WORK ITEM: Where the records below reach the line containing "Destinations (467, 1021)", start transcribing, and end with the line containing "Охрана труда (778, 1256)", exactly and with nothing else added.

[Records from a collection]
--*--

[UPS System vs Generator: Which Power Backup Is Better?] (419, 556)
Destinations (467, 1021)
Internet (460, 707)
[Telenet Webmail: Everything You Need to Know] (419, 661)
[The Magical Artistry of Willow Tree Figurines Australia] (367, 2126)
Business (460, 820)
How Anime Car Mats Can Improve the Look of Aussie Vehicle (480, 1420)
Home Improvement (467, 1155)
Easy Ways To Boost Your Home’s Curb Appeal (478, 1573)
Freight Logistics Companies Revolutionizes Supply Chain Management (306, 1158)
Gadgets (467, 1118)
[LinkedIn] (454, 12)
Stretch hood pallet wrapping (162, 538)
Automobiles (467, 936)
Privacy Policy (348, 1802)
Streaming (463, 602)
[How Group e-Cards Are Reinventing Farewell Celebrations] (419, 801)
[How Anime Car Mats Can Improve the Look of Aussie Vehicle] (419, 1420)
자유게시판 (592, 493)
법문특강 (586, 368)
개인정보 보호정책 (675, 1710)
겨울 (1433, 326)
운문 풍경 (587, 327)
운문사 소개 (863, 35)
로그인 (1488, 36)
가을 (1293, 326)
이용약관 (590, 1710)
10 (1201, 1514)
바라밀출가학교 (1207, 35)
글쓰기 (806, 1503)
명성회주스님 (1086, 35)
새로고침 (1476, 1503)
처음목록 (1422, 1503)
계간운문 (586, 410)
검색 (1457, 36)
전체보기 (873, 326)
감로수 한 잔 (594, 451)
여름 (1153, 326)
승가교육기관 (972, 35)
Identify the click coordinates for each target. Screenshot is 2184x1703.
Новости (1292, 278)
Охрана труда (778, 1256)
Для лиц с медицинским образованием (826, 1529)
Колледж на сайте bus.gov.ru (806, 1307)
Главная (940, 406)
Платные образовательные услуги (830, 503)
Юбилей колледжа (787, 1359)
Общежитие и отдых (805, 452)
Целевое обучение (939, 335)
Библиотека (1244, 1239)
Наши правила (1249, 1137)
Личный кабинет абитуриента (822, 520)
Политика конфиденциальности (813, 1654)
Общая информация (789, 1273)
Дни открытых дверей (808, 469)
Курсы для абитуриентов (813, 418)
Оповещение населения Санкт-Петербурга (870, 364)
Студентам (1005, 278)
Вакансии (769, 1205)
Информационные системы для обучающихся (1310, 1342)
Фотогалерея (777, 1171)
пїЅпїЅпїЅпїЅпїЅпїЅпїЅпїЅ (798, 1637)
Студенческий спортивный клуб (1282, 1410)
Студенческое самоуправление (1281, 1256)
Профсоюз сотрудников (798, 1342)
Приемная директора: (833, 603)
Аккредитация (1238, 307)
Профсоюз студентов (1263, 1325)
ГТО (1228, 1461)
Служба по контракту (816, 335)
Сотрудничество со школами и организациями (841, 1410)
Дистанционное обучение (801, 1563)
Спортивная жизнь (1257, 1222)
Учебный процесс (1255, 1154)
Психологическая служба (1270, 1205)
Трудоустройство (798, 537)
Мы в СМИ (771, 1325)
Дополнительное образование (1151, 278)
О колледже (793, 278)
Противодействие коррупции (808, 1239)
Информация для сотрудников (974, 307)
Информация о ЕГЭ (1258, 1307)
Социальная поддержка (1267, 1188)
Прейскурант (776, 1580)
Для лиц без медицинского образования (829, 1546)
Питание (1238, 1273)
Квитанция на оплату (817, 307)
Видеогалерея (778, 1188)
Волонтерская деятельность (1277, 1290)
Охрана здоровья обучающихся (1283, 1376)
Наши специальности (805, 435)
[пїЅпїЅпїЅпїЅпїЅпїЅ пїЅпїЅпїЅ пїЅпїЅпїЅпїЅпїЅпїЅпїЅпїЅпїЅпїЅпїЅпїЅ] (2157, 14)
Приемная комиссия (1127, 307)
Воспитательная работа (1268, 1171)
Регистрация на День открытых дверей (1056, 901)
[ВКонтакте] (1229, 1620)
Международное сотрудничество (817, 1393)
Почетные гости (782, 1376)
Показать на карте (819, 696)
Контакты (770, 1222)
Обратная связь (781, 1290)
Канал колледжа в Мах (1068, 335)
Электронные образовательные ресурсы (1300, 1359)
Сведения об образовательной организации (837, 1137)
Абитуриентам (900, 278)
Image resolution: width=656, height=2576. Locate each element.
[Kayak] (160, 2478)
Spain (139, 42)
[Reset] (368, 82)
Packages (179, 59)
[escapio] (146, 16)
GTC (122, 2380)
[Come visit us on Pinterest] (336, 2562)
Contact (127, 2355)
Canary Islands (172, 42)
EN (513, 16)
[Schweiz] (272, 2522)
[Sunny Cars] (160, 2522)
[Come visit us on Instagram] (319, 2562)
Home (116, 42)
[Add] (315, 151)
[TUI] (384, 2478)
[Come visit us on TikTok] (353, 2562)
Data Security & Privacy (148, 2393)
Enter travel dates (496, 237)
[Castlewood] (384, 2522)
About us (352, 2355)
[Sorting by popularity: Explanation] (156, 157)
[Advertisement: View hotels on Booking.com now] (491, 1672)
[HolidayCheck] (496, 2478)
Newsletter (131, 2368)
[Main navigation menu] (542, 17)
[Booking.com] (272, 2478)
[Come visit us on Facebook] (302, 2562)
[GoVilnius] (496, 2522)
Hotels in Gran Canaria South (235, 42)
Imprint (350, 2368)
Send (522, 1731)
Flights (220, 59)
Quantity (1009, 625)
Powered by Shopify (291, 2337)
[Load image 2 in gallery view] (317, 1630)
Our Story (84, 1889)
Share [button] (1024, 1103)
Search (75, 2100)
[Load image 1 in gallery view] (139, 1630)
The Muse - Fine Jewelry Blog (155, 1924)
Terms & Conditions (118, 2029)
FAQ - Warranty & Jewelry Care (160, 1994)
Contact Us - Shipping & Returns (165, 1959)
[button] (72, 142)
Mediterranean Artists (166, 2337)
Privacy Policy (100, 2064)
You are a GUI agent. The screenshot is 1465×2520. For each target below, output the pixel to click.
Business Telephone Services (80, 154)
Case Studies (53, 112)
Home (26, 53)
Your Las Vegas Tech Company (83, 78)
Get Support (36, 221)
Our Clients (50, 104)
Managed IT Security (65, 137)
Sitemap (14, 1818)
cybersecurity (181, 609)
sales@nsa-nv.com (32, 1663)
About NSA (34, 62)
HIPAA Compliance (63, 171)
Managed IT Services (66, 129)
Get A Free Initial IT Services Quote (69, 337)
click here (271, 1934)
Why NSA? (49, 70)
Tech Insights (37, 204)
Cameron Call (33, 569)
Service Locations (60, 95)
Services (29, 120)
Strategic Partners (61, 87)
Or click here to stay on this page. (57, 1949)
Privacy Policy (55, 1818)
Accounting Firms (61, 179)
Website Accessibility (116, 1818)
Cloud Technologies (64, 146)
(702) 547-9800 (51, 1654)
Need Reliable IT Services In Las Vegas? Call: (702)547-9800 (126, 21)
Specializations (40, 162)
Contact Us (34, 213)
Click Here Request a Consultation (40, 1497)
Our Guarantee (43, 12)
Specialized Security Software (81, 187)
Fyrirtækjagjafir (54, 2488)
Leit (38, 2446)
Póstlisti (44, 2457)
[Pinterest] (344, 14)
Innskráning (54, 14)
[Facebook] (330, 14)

--*--

EXERCISE ANSWER:
Destinations (467, 1021)
Internet (460, 707)
[Telenet Webmail: Everything You Need to Know] (419, 661)
[The Magical Artistry of Willow Tree Figurines Australia] (367, 2126)
Business (460, 820)
How Anime Car Mats Can Improve the Look of Aussie Vehicle (480, 1420)
Home Improvement (467, 1155)
Easy Ways To Boost Your Home’s Curb Appeal (478, 1573)
Freight Logistics Companies Revolutionizes Supply Chain Management (306, 1158)
Gadgets (467, 1118)
[LinkedIn] (454, 12)
Stretch hood pallet wrapping (162, 538)
Automobiles (467, 936)
Privacy Policy (348, 1802)
Streaming (463, 602)
[How Group e-Cards Are Reinventing Farewell Celebrations] (419, 801)
[How Anime Car Mats Can Improve the Look of Aussie Vehicle] (419, 1420)
자유게시판 (592, 493)
법문특강 (586, 368)
개인정보 보호정책 (675, 1710)
겨울 (1433, 326)
운문 풍경 (587, 327)
운문사 소개 (863, 35)
로그인 (1488, 36)
가을 (1293, 326)
이용약관 (590, 1710)
10 (1201, 1514)
바라밀출가학교 (1207, 35)
글쓰기 (806, 1503)
명성회주스님 (1086, 35)
새로고침 (1476, 1503)
처음목록 (1422, 1503)
계간운문 (586, 410)
검색 (1457, 36)
전체보기 (873, 326)
감로수 한 잔 (594, 451)
여름 (1153, 326)
승가교육기관 (972, 35)
Identify the click coordinates for each target. Screenshot is 2184x1703.
Новости (1292, 278)
Охрана труда (778, 1256)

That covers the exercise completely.